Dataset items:

##########

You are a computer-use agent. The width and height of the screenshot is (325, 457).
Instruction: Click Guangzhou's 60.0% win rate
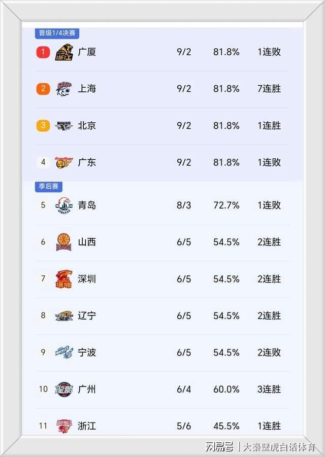226,389
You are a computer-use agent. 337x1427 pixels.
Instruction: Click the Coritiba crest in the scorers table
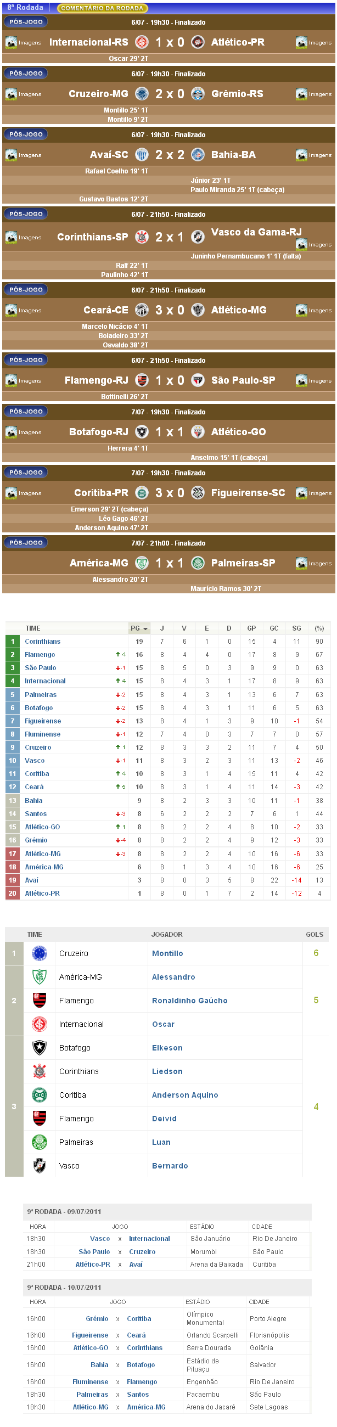click(x=39, y=1095)
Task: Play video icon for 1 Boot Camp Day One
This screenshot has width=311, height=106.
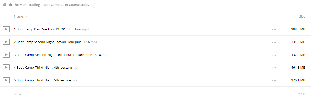Action: 6,29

##########

Short exercise: Rewrite these lines with every "screenshot" changed to "screen capture" and nothing else altered, leaving out the pictures.

Answer to the task:
You are a computer-use agent. The width and height of the screen capture is (325, 457).
Instruction: Click Guangzhou's 60.0% win rate
226,389
You are a computer-use agent. 337x1427 pixels.
Instruction: Click the Coritiba crest in the scorers table
click(x=39, y=1095)
Task: Play video icon for 1 Boot Camp Day One
This screen capture has width=311, height=106.
Action: 6,29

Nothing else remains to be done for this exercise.